Activity. Each line below is to be copied exactly; images do not go into the copy.

━━━━━━━━━━

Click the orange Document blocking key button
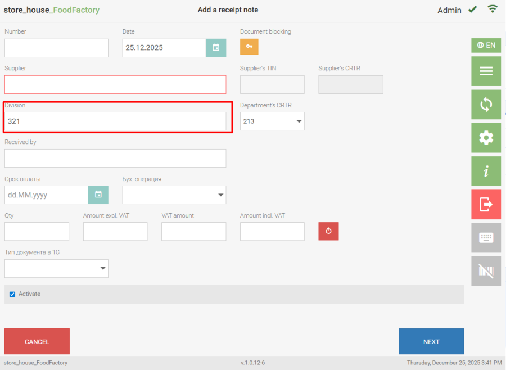Viewport: 506px width, 370px height. 249,47
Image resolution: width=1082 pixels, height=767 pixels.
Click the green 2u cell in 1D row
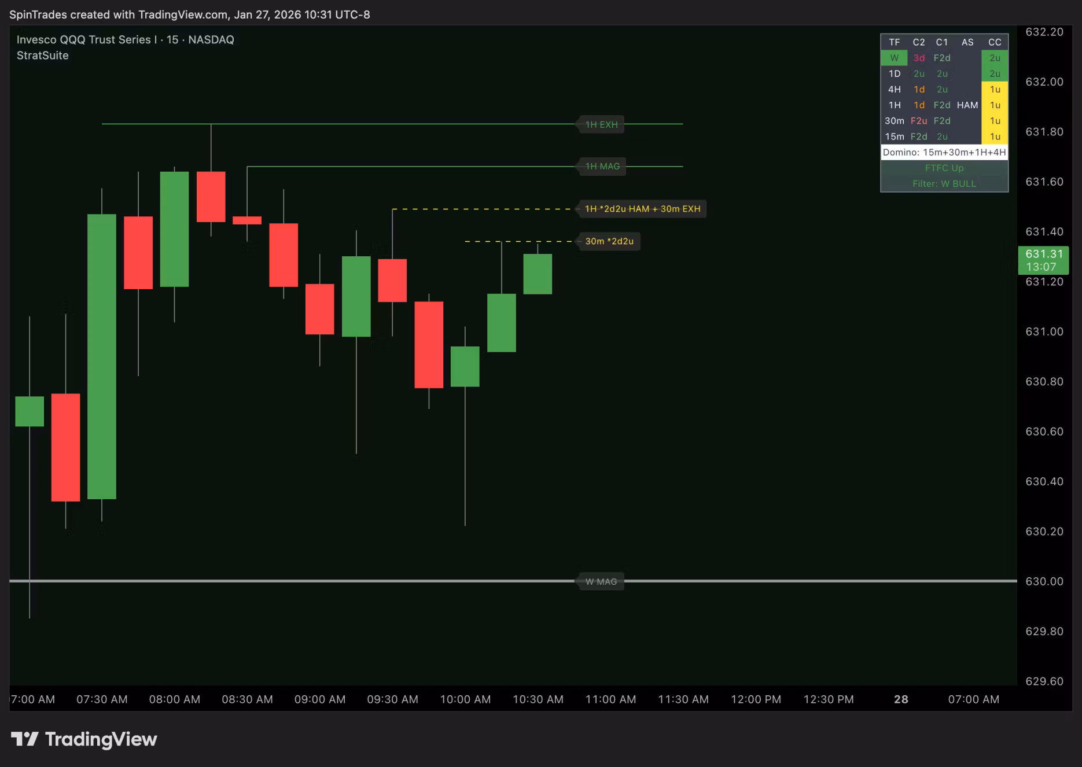pyautogui.click(x=995, y=73)
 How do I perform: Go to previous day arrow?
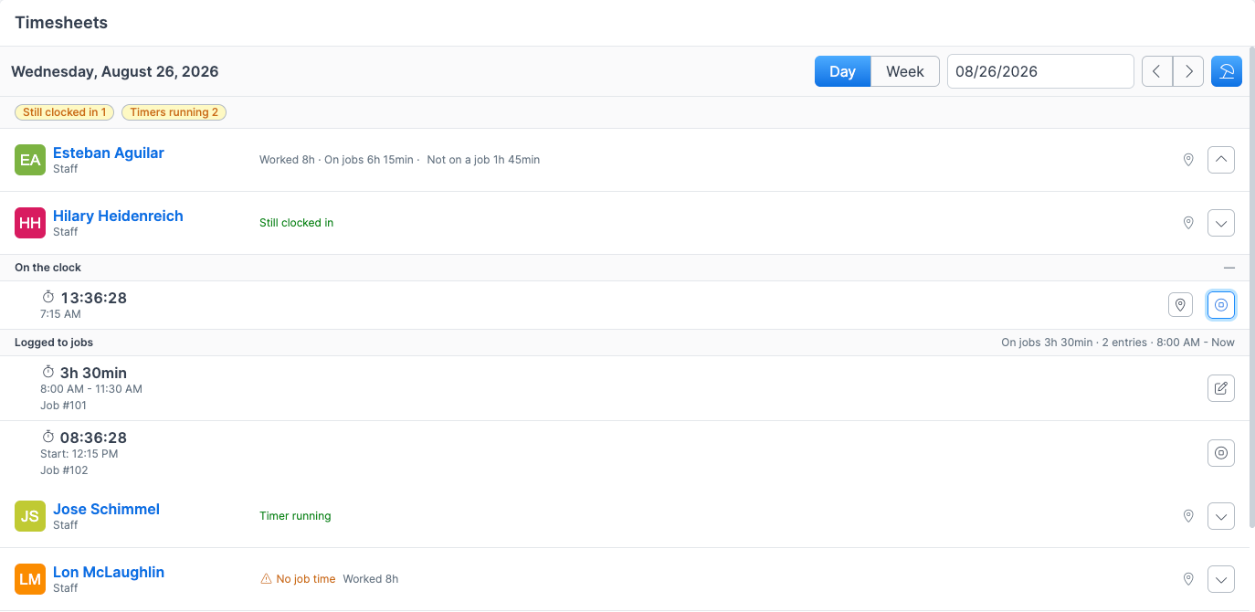click(1157, 71)
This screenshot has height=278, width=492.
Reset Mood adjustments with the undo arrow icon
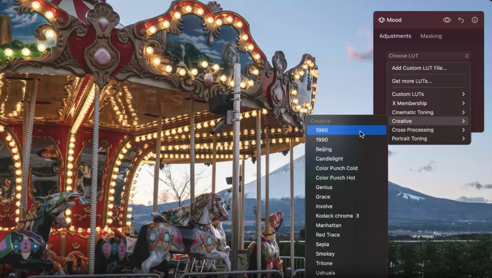[460, 20]
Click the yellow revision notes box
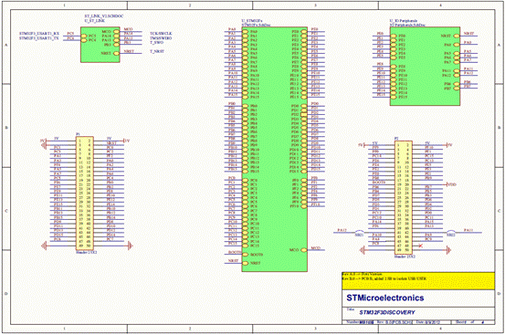505x335 pixels. pos(418,281)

━━━━━━━━━━

Output for this task.
Click the orange Document blocking key button
Viewport: 506px width, 370px height. 249,47
Image resolution: width=1082 pixels, height=767 pixels.
Click the green 2u cell in 1D row
pyautogui.click(x=995, y=73)
 How do I perform: Go to previous day arrow?
click(1157, 71)
This screenshot has height=278, width=492.
Reset Mood adjustments with the undo arrow icon
[460, 20]
Click the yellow revision notes box
505x335 pixels. pos(418,281)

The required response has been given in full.